Darunavir co-administered with low dose ritonavir should be used during pregnancy only if the potential benefit justifies the potential risk.
Breast-feeding: It is not known whether darunavir is excreted in human milk. Studies in rats have demonstrated that darunavir is excreted in milk and at high levels (1,000 mg/kg/day) resulted in toxicity. Because of both the potential for HIV transmission and the potential for adverse reactions in breast-fed infants, mothers should be instructed not to breast-feed under any circumstances if they are receiving Darunavir.
Fertility: No human data on the effect of darunavir on fertility are available. There was no effect on mating or fertility with darunavir treatment in rats (see Pharmacology: Toxicology: Preclinical safety data under Actions).

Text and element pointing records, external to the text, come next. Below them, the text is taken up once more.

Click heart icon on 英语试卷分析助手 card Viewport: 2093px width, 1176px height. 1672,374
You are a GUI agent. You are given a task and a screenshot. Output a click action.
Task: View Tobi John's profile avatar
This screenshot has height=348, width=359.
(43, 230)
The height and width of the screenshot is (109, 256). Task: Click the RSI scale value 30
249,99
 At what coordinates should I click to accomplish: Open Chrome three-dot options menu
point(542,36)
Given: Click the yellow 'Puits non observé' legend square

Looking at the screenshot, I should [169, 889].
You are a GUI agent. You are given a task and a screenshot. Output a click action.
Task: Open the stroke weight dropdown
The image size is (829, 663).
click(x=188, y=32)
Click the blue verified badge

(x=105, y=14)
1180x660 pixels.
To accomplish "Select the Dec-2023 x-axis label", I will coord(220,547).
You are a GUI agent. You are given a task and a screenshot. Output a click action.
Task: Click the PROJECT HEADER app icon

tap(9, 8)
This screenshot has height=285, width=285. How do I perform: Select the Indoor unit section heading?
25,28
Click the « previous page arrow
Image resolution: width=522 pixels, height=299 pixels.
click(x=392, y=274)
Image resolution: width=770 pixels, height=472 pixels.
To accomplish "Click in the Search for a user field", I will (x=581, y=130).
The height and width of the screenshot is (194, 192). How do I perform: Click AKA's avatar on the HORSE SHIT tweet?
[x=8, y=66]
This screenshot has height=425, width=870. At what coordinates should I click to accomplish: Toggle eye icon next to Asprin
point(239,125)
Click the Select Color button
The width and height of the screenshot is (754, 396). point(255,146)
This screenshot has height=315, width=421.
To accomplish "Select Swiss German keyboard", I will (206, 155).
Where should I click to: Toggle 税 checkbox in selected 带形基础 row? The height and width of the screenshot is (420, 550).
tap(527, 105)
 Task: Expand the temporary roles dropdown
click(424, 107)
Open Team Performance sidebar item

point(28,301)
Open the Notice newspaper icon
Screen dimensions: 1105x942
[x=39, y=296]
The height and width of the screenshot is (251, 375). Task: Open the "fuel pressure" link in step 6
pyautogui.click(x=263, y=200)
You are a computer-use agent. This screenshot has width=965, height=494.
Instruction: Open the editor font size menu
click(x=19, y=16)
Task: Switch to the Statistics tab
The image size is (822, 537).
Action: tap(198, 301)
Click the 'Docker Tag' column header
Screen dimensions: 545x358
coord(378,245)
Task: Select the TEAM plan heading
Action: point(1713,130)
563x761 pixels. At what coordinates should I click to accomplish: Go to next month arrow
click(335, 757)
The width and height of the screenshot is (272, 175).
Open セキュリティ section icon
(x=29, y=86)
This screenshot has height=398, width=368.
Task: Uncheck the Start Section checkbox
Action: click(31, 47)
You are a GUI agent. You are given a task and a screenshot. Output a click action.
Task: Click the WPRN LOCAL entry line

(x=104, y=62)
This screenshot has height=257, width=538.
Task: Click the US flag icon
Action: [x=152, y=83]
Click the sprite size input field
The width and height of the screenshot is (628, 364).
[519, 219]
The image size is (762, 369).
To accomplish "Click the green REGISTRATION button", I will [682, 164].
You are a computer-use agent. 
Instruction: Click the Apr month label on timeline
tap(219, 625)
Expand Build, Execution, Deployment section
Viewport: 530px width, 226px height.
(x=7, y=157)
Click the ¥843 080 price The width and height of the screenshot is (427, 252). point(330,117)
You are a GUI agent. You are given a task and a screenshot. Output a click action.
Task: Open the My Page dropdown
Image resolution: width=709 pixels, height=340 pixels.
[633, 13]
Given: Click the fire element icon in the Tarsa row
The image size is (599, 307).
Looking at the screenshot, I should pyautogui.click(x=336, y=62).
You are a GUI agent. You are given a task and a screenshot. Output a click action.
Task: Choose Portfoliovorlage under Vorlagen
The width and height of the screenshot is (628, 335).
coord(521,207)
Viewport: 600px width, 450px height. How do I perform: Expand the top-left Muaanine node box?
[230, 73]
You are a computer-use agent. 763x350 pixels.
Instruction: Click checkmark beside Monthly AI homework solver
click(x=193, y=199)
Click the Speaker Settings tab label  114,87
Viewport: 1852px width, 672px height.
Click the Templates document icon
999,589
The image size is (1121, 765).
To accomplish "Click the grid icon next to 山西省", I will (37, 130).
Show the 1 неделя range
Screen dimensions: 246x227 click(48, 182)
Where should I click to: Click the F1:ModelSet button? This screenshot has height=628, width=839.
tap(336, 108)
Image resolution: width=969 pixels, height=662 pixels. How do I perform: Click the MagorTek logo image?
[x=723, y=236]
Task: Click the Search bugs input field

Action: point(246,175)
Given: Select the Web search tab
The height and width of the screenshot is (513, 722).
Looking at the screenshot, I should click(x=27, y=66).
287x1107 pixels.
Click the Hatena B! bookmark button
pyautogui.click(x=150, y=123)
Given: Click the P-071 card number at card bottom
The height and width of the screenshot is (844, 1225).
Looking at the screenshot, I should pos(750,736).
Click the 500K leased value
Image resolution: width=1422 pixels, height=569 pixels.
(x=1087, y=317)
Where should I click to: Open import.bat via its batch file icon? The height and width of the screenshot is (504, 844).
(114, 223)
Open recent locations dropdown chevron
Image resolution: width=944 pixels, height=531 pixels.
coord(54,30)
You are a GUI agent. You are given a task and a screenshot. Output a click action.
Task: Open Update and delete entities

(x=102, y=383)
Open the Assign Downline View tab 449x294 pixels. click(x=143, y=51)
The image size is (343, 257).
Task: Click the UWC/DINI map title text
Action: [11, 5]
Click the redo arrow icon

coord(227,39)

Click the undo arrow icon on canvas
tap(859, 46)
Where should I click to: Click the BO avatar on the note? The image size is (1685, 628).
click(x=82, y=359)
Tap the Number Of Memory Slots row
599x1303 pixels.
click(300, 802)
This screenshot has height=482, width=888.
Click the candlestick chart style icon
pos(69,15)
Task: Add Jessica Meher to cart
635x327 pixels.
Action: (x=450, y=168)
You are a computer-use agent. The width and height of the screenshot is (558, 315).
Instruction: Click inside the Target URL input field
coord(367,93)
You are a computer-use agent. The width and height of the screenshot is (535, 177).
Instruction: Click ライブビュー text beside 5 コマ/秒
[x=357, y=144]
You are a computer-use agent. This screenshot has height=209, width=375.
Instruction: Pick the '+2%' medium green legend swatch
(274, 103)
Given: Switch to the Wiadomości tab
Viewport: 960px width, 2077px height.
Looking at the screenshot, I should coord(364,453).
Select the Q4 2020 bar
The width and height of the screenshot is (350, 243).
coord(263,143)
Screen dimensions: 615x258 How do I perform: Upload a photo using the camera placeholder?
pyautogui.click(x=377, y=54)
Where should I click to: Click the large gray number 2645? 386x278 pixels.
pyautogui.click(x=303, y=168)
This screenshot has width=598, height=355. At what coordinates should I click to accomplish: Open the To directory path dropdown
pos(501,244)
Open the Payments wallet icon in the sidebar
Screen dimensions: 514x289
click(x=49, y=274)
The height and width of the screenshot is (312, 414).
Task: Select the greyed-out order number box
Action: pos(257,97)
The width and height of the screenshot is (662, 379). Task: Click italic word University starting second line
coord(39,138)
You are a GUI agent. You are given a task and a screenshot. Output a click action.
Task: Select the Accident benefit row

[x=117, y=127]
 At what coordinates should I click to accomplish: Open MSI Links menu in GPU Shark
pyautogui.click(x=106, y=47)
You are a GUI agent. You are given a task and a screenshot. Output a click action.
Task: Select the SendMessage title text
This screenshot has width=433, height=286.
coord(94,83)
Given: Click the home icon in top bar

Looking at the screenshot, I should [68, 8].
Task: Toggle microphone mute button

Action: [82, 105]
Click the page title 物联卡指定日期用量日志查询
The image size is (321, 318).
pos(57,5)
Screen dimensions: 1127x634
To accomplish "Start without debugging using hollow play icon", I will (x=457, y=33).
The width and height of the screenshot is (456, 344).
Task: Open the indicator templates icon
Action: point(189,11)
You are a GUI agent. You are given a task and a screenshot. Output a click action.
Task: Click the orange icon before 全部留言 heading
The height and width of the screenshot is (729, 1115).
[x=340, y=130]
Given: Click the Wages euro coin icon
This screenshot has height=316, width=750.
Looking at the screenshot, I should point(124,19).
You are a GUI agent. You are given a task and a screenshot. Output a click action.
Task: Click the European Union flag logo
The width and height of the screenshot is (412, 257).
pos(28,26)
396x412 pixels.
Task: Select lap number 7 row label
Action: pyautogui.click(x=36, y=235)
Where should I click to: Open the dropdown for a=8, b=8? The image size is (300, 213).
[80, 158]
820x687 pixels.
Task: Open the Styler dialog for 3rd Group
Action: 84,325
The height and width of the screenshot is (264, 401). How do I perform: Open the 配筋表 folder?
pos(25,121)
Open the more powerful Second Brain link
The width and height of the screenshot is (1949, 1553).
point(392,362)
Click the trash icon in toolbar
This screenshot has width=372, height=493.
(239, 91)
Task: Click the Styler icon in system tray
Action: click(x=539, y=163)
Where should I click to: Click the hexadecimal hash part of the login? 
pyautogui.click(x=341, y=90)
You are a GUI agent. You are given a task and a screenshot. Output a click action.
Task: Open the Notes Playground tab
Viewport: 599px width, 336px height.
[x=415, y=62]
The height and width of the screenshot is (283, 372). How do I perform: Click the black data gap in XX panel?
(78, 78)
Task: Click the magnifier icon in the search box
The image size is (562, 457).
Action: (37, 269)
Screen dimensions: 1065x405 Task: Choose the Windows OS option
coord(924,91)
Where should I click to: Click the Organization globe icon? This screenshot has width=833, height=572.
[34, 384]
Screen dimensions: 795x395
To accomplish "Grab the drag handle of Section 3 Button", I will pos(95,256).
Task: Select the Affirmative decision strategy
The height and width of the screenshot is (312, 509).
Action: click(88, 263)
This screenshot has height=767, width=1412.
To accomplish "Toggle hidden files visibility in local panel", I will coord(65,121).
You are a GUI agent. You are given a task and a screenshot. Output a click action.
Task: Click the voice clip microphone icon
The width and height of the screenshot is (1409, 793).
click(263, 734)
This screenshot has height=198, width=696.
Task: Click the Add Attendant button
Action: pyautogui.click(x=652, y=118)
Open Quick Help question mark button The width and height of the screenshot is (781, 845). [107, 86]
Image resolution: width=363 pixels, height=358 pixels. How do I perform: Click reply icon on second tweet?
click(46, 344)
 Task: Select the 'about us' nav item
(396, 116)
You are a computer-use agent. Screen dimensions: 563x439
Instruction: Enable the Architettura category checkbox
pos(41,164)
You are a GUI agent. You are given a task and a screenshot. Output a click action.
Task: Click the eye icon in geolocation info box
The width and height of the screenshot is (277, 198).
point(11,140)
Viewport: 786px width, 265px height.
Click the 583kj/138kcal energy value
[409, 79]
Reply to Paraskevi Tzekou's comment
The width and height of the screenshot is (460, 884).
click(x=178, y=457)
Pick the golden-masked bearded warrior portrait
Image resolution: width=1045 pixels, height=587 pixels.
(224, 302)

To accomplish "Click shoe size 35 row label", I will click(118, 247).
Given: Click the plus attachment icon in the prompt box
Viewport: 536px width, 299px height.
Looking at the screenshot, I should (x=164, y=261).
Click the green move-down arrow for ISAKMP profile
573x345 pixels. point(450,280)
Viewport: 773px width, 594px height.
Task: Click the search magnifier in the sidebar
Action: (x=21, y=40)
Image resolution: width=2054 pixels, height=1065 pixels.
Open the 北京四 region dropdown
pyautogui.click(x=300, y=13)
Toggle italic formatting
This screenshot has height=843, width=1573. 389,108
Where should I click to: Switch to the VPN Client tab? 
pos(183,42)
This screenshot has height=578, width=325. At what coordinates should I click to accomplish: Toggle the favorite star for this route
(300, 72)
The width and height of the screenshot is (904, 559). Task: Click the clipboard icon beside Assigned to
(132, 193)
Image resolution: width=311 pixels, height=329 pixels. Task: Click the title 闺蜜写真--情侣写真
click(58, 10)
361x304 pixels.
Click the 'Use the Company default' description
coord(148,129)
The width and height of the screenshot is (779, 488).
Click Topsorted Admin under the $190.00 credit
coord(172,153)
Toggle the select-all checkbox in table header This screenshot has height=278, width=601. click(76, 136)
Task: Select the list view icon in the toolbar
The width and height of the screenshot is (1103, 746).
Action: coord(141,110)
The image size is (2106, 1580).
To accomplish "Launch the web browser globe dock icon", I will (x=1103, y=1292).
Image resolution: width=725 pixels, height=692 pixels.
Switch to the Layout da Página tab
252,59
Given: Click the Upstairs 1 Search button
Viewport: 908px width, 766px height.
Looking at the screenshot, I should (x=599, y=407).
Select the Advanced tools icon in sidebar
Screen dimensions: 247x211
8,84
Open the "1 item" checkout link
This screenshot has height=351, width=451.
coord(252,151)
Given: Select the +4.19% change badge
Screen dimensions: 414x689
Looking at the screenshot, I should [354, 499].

Ritonavir: A limited number (>800) of pregnant women were exposed to Ritonavir during pregnancy; a very limited number (<300) were exposed during the first trimester. These data largely refer to exposures where Ritonavir was used in combination therapy and not at therapeutic Ritonavir doses but at lower doses as a pharmacokinetic enhancer for other PIs. These limited data indicate no increase in the rate of birth defects compared to rates observed in population-based birth defect surveillance systems. Animal data have shown reproductive toxicity. The use of Ritonavir tablets may be considered in pregnancy only when the benefits outweigh the risk to the foetus.
Ritonavir adversely interacts with oral contraceptives (OCs). Therefore, an alternative, effective and safe method of contraception should be used during treatment.
Breast-Feeding: Current recommendations on HIV and breastfeeding (e.g. those from the WHO) should be consulted before advising patients on this matter. Preferred options may vary depending on the local circumstances.
It is not known whether this medicine is excreted in human milk. Milk excretion has not been measured in the animal studies, however a study in rats showed some effects on offspring development during lactation which are compatible with excretion of ritonavir in milk in that species.